Leerer Plenarsaal des Deutschen Bundestages.

Organverpflanzung

Geplante Gesetzesänderung 2020

2019 wurde in Deutschland ein neuer Gesetzentwurf zur Organspende diskutiert: die doppelte Widerspruchslösung. Doch neben den Befürwortern meldeten sich auch viele kritische Stimmen zu Wort, die unter anderem auf das Ausland verwiesen. 2020 stimmte der Bundestag gegen den Entwurf.

Von Thomas Schwarz

Im unserem Nachbarland Niederlande wird im Gegensatz zu Deutschland jeder automatisch Organspender, wenn er hirntod ist – falls der Gestorbene zu Lebzeiten oder dessen Angehörige einer Organentnahme nicht widersprechen.

Schweden hat diese doppelte Widerspruchslösung bereits 1996 eingeführt. Seitdem hat sich die Zahl der Spender nur wenig verändert und ist mit knapp 20 pro eine Million Einwohner im internationalen Vergleich gering. In Brasilien, Dänemark und Lettland ist die Zahl der Spender seit der Einführung der Widerspruchslösung sogar zurückgegangen.

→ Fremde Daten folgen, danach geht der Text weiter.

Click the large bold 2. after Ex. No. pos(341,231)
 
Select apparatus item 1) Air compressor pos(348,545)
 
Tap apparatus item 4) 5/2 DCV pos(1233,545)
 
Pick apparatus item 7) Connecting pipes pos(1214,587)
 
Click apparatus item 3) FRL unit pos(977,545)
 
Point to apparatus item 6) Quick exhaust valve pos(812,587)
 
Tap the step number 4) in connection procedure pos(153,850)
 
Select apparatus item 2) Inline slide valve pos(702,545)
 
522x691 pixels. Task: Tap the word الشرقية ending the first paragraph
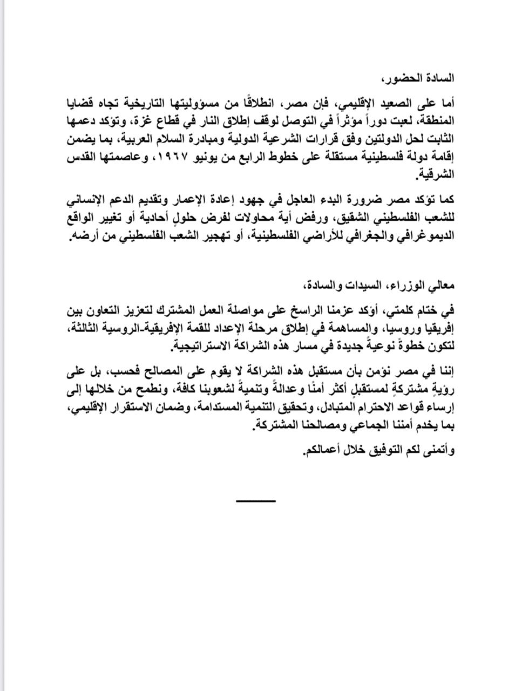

Hierzulande stehen laut der Deutschen Stiftung Organtransplantation (DSO) derzeit rund 9.000 schwerkranke Menschen auf der Warteliste für eine lebensrettende Transplantation (Stand 2019). Um das zu ändern, plädierte Bundesgesundheitsminister Jens Spahn (CDU) für die Einführung der doppelten Widerspruchslösung.

Zusammen mit Professor Karl Lauterbach (SPD), Dr. Georg Nüßlein (CSU) und Petra Sitte (Die Linke) hatte er einen entsprechenden Gesetzentwurf vorgestellt. Er enthielt auch Vorgaben zum Aufbau eines Registers, in dem Widersprüche, aber auch Zustimmungen dokumentiert werden sollten. Dieses Register sollte von jeder Arztpraxis aus angesteuert werden können.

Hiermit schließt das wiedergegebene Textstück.